Format the entries from the beginning through the line containing "This screenshot has height=816, width=1240." as a Markdown table with the columns No. and Text, numbering each line in order and leaving out blank lines.

-------- Listing

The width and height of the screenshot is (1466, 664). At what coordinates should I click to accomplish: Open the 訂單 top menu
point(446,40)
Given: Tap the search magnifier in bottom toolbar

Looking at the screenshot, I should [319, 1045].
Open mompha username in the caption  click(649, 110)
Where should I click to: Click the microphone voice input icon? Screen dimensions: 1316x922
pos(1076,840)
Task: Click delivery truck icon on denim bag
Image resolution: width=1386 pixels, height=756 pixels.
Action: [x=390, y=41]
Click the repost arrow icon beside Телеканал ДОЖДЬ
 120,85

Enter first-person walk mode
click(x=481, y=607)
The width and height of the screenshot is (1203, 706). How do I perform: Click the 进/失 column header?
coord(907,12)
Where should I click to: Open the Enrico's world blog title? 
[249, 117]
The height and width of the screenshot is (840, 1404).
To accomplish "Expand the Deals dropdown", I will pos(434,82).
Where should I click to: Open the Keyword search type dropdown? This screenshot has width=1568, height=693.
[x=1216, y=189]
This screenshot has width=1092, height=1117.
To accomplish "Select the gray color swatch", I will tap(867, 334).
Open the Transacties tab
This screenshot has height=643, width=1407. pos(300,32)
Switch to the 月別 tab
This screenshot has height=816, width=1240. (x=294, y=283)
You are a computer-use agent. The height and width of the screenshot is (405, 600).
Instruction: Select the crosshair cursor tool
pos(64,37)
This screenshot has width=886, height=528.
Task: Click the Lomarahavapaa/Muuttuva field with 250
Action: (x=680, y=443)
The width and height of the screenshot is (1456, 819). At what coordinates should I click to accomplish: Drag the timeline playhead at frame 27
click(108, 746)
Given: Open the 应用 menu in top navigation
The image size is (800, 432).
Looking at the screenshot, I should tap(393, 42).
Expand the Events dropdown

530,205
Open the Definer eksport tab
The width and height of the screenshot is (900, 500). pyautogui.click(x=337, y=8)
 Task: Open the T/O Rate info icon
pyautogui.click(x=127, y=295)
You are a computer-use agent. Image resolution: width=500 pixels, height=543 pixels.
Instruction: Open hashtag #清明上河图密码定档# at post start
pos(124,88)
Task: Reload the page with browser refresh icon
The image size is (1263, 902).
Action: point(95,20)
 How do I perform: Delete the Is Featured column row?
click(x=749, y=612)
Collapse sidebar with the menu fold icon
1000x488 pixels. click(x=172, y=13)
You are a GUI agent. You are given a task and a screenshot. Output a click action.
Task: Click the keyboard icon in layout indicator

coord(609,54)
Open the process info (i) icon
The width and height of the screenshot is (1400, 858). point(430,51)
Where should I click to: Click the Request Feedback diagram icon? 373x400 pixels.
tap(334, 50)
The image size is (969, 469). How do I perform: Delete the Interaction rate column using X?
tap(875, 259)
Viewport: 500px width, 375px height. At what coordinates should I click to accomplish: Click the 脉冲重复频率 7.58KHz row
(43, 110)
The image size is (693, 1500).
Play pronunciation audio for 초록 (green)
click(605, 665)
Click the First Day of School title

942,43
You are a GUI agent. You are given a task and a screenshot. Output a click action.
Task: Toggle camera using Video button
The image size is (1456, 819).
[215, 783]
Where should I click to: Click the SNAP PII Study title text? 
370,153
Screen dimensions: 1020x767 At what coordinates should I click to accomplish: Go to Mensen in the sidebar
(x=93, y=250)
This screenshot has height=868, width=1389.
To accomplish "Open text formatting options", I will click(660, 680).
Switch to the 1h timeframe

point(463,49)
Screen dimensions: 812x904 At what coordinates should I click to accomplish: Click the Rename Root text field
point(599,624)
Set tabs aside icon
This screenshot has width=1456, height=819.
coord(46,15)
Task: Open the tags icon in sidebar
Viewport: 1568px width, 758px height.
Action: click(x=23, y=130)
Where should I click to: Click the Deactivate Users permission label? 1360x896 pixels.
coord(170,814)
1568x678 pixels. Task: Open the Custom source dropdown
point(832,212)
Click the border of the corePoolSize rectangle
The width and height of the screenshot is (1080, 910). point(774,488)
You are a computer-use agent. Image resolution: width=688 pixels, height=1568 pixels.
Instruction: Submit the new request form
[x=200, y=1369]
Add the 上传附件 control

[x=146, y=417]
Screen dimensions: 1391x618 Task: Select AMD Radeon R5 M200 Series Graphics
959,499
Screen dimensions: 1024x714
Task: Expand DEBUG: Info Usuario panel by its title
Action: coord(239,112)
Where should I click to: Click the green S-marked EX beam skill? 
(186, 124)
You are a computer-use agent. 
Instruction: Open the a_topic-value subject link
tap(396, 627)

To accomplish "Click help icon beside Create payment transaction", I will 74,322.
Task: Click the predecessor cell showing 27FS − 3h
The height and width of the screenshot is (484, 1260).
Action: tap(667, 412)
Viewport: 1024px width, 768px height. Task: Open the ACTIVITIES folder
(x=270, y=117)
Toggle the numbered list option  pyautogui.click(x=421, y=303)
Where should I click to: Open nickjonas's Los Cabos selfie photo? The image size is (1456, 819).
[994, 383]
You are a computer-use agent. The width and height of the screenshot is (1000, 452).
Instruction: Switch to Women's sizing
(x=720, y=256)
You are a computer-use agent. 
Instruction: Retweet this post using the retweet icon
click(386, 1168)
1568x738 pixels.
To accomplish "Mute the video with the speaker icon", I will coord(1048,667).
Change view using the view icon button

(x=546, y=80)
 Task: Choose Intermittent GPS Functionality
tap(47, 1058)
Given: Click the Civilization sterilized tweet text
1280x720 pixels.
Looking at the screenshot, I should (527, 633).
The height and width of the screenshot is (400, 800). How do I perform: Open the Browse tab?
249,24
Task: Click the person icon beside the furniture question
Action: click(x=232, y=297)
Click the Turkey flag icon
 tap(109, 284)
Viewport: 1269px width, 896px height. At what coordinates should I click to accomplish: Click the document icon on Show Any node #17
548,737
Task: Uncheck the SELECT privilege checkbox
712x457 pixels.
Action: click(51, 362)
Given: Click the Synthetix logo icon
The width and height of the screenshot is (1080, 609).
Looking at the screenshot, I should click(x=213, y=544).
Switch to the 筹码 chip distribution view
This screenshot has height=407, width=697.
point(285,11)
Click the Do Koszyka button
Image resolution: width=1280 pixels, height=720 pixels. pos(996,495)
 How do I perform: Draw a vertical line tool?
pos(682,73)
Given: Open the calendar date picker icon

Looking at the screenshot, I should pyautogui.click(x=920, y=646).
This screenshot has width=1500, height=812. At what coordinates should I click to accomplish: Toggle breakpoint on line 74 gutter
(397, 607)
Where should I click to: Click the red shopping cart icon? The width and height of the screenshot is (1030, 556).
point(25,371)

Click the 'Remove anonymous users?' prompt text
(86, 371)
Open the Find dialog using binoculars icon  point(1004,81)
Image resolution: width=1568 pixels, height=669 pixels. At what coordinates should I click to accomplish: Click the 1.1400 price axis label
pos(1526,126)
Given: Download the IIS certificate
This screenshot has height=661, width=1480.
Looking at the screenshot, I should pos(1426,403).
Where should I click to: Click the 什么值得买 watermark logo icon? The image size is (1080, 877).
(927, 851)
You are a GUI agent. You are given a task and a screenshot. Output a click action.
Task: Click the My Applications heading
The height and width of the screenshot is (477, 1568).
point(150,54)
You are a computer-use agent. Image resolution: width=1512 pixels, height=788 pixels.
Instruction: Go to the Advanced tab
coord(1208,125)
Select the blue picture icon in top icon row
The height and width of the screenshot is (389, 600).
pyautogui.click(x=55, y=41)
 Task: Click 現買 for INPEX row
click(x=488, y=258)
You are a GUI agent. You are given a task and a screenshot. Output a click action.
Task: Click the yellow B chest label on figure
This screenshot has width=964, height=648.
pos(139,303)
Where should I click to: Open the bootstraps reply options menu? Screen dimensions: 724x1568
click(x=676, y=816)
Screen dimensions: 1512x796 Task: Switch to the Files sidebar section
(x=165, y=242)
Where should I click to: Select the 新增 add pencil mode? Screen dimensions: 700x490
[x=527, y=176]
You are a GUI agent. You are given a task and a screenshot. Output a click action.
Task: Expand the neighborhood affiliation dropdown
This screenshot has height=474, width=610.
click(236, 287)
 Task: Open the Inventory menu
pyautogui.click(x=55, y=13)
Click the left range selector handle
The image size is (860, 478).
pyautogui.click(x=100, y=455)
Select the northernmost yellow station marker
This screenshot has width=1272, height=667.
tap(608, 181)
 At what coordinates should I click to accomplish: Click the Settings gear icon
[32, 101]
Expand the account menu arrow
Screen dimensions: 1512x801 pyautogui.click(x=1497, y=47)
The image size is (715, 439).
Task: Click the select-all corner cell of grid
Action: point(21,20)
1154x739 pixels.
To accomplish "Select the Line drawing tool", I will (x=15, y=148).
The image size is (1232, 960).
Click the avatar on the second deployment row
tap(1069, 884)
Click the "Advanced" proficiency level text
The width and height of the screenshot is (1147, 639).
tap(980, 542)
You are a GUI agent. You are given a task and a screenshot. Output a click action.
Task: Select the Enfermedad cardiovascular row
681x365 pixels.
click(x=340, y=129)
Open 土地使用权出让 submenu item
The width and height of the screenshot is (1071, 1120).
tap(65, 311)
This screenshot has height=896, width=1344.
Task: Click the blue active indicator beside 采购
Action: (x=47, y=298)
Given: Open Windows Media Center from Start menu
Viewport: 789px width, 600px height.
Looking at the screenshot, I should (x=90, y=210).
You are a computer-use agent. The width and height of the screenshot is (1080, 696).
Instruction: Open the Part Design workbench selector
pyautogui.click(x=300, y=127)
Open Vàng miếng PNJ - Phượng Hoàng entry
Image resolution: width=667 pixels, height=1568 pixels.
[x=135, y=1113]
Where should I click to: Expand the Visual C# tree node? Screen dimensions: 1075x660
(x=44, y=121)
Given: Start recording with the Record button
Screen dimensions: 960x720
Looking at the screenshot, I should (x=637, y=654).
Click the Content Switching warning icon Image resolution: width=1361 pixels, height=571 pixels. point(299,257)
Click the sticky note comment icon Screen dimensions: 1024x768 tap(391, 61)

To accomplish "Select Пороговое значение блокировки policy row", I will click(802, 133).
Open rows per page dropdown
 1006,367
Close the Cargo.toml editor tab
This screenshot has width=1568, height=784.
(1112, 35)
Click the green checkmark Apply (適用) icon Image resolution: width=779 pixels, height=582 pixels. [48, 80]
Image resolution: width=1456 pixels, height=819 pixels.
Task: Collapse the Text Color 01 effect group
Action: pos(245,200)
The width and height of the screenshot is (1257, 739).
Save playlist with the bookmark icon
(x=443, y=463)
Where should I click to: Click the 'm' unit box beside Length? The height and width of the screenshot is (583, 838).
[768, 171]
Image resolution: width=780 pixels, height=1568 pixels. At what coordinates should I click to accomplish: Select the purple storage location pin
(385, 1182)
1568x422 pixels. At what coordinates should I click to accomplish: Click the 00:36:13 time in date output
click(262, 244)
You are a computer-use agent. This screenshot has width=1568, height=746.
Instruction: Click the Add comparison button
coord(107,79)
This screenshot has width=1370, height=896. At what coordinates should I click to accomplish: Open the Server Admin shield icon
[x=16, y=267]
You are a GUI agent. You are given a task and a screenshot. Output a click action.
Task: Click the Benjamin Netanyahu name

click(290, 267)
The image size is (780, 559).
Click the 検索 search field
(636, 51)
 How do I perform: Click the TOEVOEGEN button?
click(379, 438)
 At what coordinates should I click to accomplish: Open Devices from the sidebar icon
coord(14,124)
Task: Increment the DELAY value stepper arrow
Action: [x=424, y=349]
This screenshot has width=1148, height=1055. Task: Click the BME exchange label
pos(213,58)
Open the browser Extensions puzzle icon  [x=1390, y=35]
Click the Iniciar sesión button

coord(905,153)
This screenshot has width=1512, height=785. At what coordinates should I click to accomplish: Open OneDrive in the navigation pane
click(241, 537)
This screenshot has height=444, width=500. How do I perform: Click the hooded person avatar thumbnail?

----------------

> Output of the task
| No. | Text |
|---|---|
| 1 | The width and height of the screenshot is (1466, 664). At what coordinates should I click to accomplish: Open the 訂單 top menu |
| 2 | point(446,40) |
| 3 | Given: Tap the search magnifier in bottom toolbar |
| 4 | Looking at the screenshot, I should [319, 1045]. |
| 5 | Open mompha username in the caption  click(649, 110) |
| 6 | Where should I click to: Click the microphone voice input icon? Screen dimensions: 1316x922 |
| 7 | pos(1076,840) |
| 8 | Task: Click delivery truck icon on denim bag |
| 9 | Image resolution: width=1386 pixels, height=756 pixels. |
| 10 | Action: [x=390, y=41] |
| 11 | Click the repost arrow icon beside Телеканал ДОЖДЬ |
| 12 |  120,85 |
| 13 | Enter first-person walk mode |
| 14 | click(x=481, y=607) |
| 15 | The width and height of the screenshot is (1203, 706). How do I perform: Click the 进/失 column header? |
| 16 | coord(907,12) |
| 17 | Where should I click to: Open the Enrico's world blog title?  |
| 18 | [249, 117] |
| 19 | The height and width of the screenshot is (840, 1404). |
| 20 | To accomplish "Expand the Deals dropdown", I will pos(434,82). |
| 21 | Where should I click to: Open the Keyword search type dropdown? This screenshot has width=1568, height=693. |
| 22 | [x=1216, y=189] |
| 23 | This screenshot has width=1092, height=1117. |
| 24 | To accomplish "Select the gray color swatch", I will tap(867, 334). |
| 25 | Open the Transacties tab |
| 26 | This screenshot has height=643, width=1407. pos(300,32) |
| 27 | Switch to the 月別 tab |
| 28 | This screenshot has height=816, width=1240. (x=294, y=283) |